Partition projection
Partitioning allows you to prompt Yandex Query which rules should be used for storing data in Yandex Object Storage.
Let's assume the data in Yandex Object Storage is stored using the following folder structure:
year=2021
month=01
month=02
month=03
year=2022
month=01
When running the query below, Yandex Query does the following:
- Gets a full list of subfolders within '/'.
- For each subfolder, tries to handle a subfolder name in "year=<DIGITS>" format.
- For each subfolder, "year=<DIGITS>" will get a list of all subfolders formatted as "month=<DIGITS>".

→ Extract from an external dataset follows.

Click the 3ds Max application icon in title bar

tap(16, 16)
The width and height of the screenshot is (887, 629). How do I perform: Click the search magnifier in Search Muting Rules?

- Processes the data read.
SELECT
*
FROM
objectstorage.'/'
WITH
(
Schema =
(
data String,
year Int,
month Int
),
partitioned_by =
(
year,
month
)
)
WHERE
year=2021
AND month=02
This means that when working with partitioned data, a full listing of the Yandex Object Storage contents is performed, which may take a long time in large buckets.
To optimize operations with large amounts of data, use extended partitioning. This mode does not involve Yandex Object Storage folder scanning. Instead, all paths are determined in advance and data is only accessed using them.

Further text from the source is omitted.